What I actually do, under normal circumstances, is ignore my opponent almost entirely. They exist, sort of, but only as an object that I move around; a thing that creates the negative space that I will then occupy and dominate. I perform my technique. I feel no pressure or anxiety, and if I perform it as I have been training myself to perform it, I usually win. “B+” game, if you will.

For something with more pressure or higher stakes, I become increasingly calm. At rest, my heart rate drops to about 45 beats per minute, and I feel as though I could fall asleep. I might take a quick sprint to get my blood flowing again, but right before the fight begins I slow everything down. I take long, deep breaths, and as I walk onto the field I run my tongue over my teeth, feeling their edge. When the marshal signals for me to take my guard, I feel 80% of my weight settle on my rear leg, and I see everything.

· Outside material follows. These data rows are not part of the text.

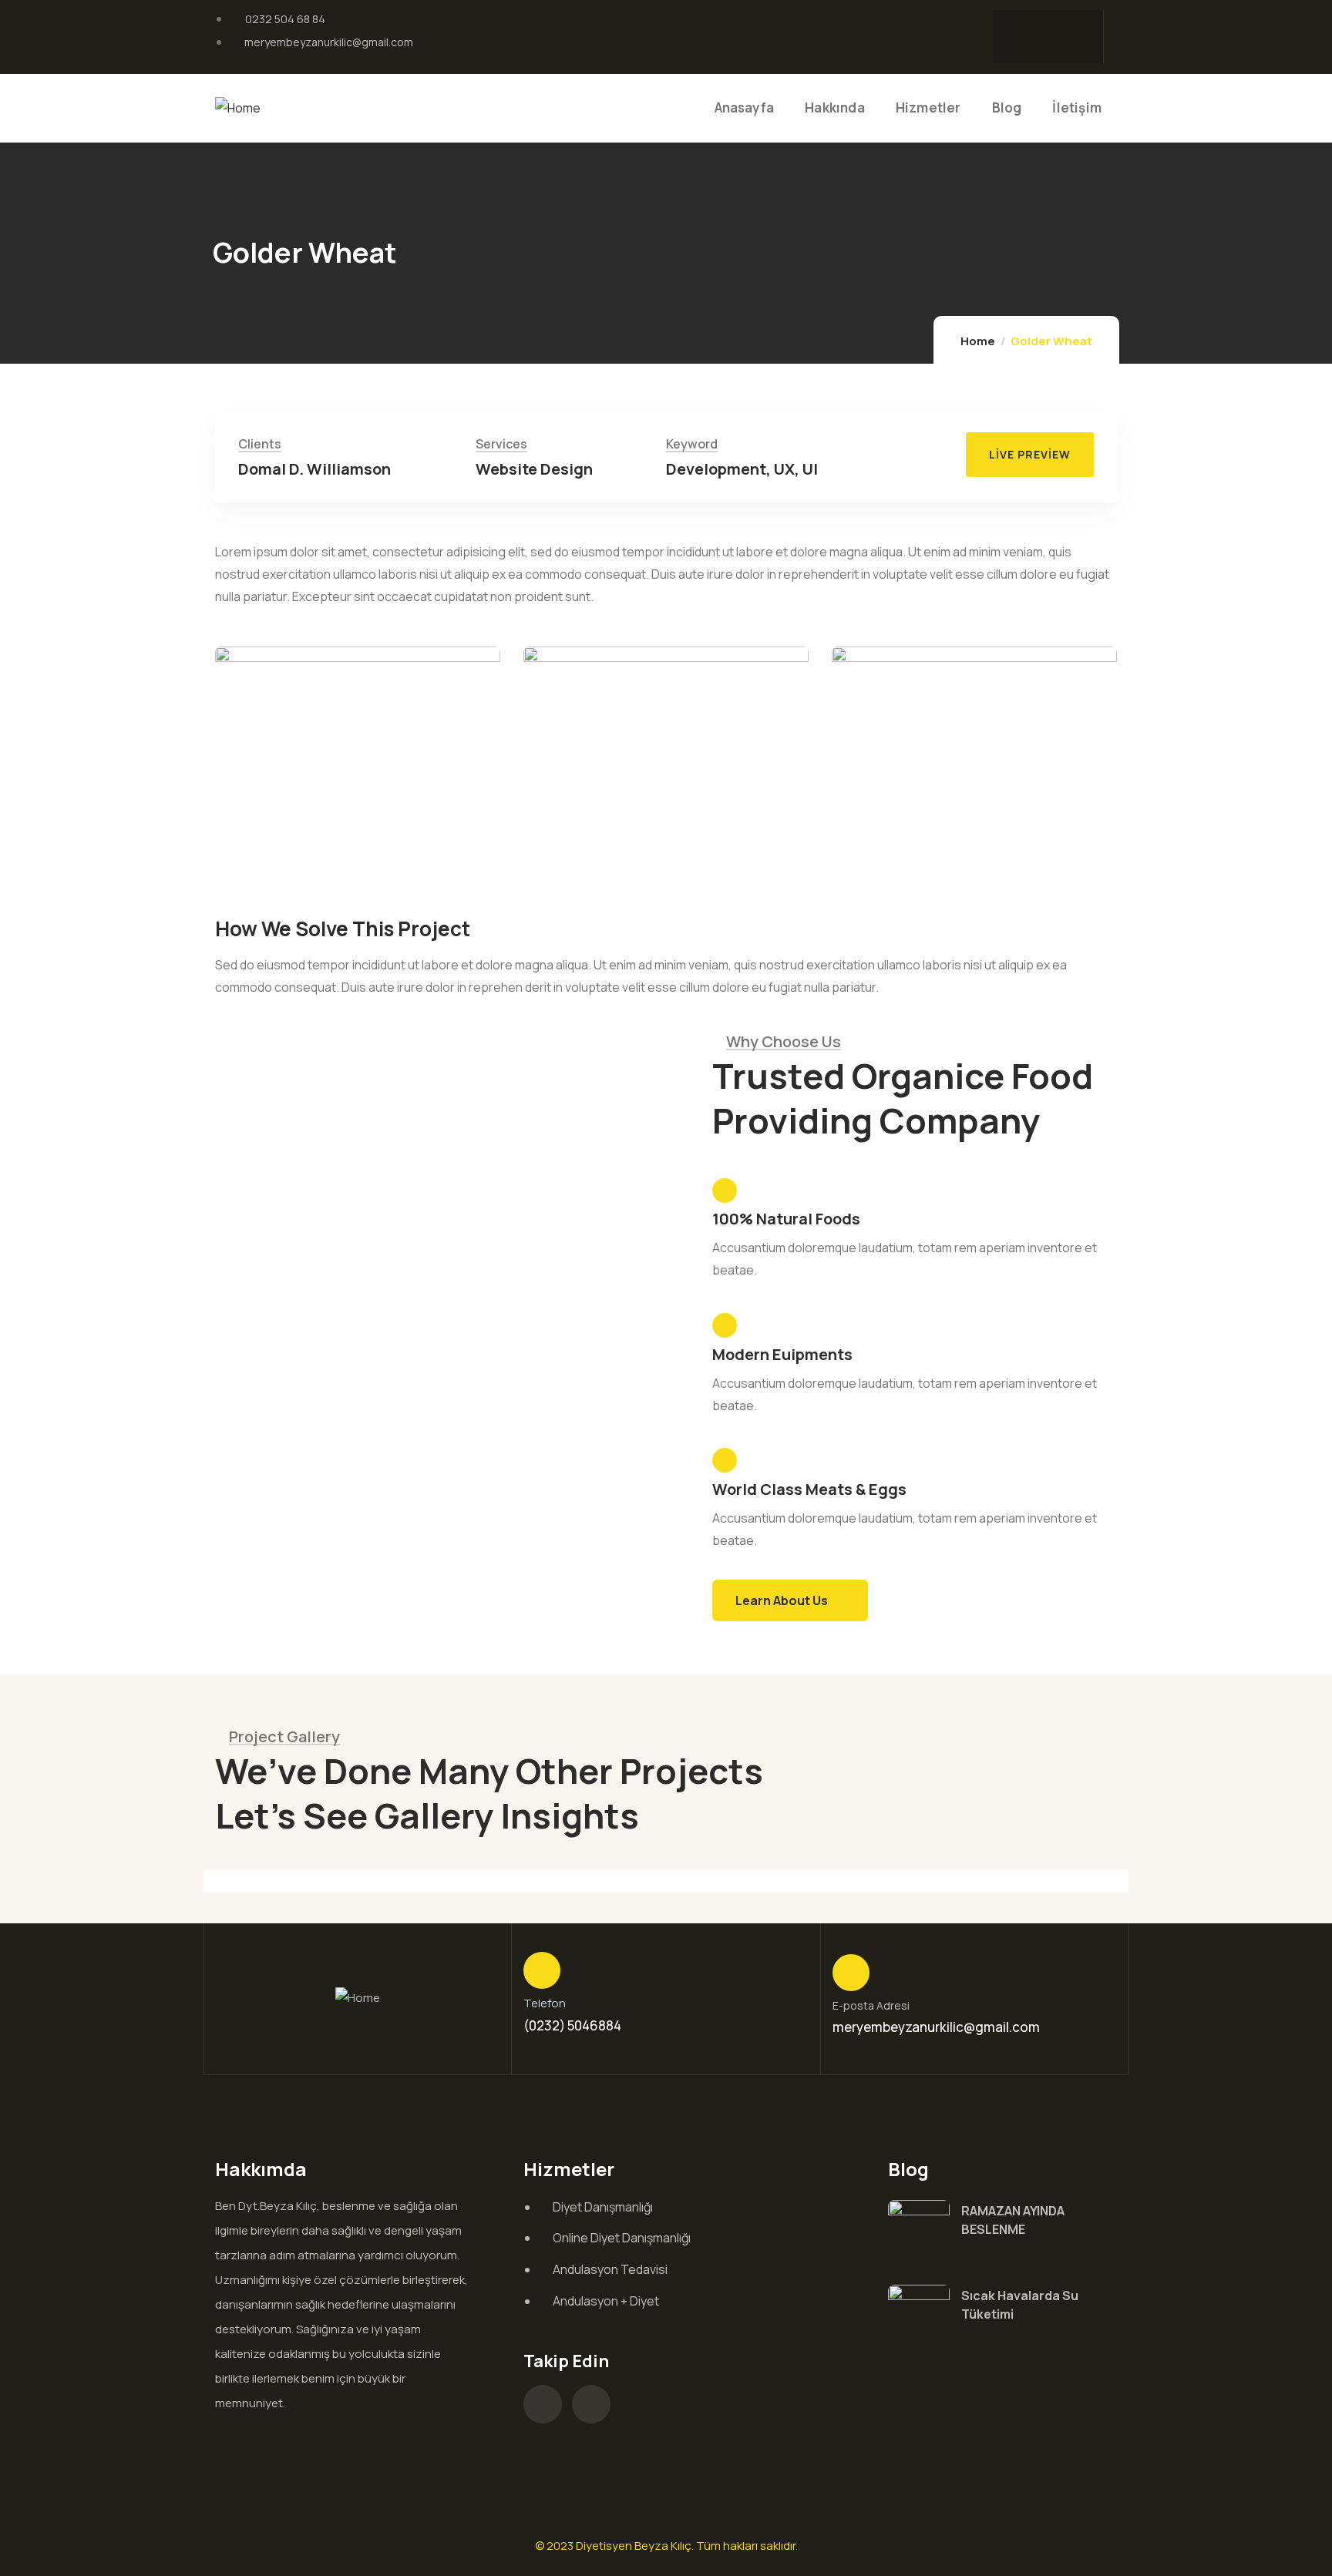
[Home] (238, 108)
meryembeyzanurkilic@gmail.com (936, 2027)
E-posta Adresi (871, 2005)
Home (977, 341)
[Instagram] (1012, 33)
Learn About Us (781, 1600)
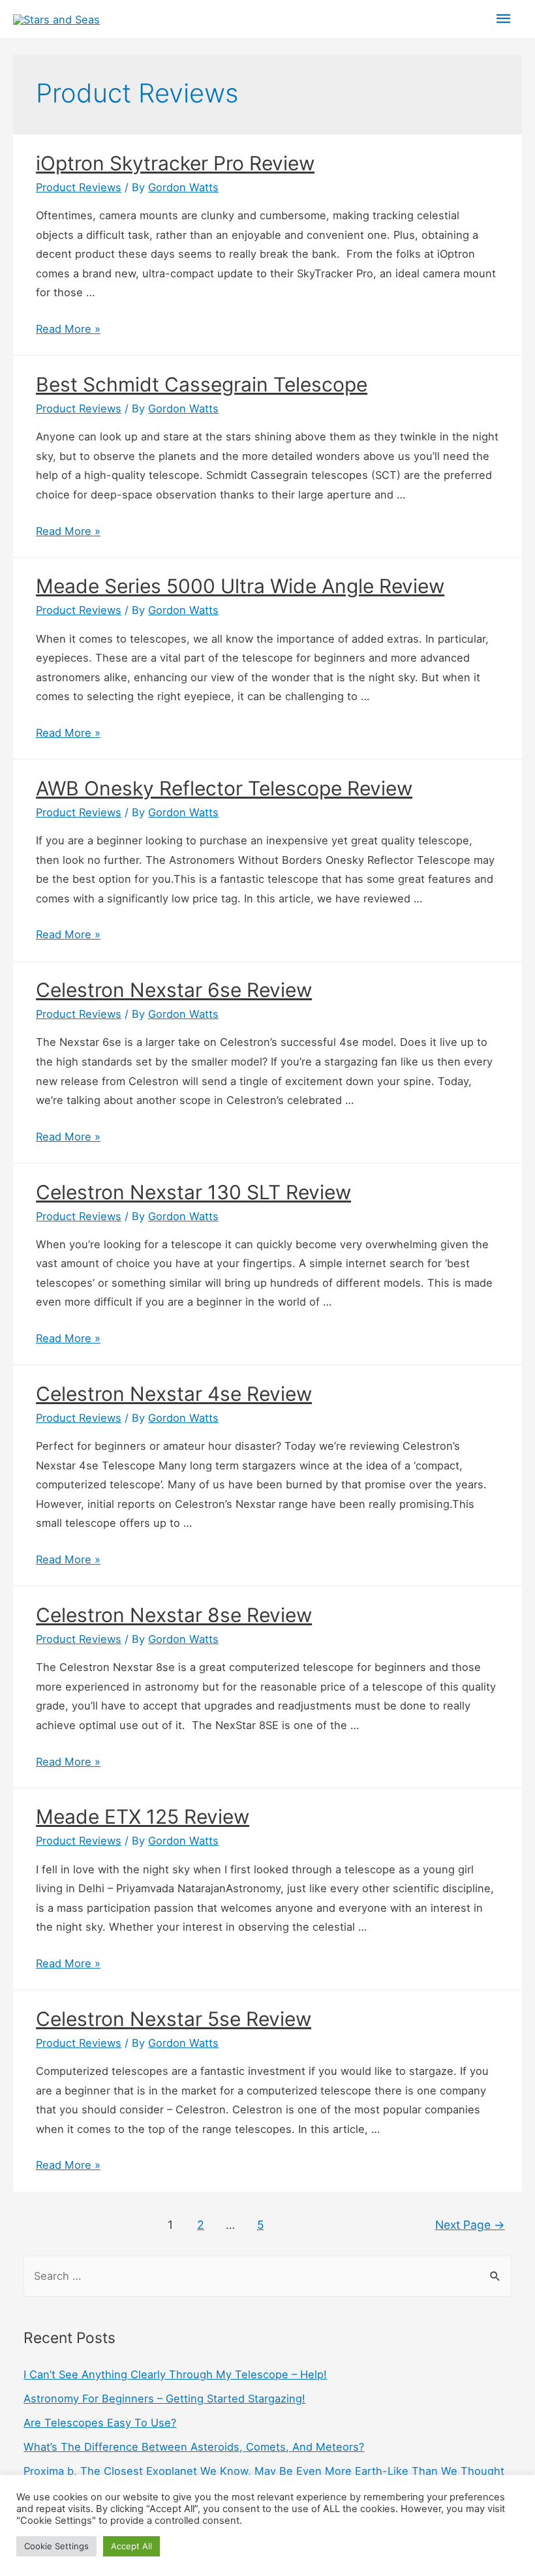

I haven’t ever had those “everything slows down” moments; I feel as though I perceive more, instead. My visual processing index has been measured at the 99.9th percentile, which, to put it in perspective, means that I can read and understand about 28 words per second if I am pushing myself. If I am ramped up, I can see your hips shift half an inch before you lunge. I can see your fingers tighten in anticipation. I can see you breathe.

I used to have to pace around and work myself up like a caged animal, but I’ve left that behind. What works for you today may not tomorrow, and what works for me now may no longer some day. The key, I think, is to pay attention to when you have your very best days, and to spend time actively thinking about what was going on at that time. How it felt. What you thought about. The smell of the air. Everything. Once you find your path, you can walk it at will.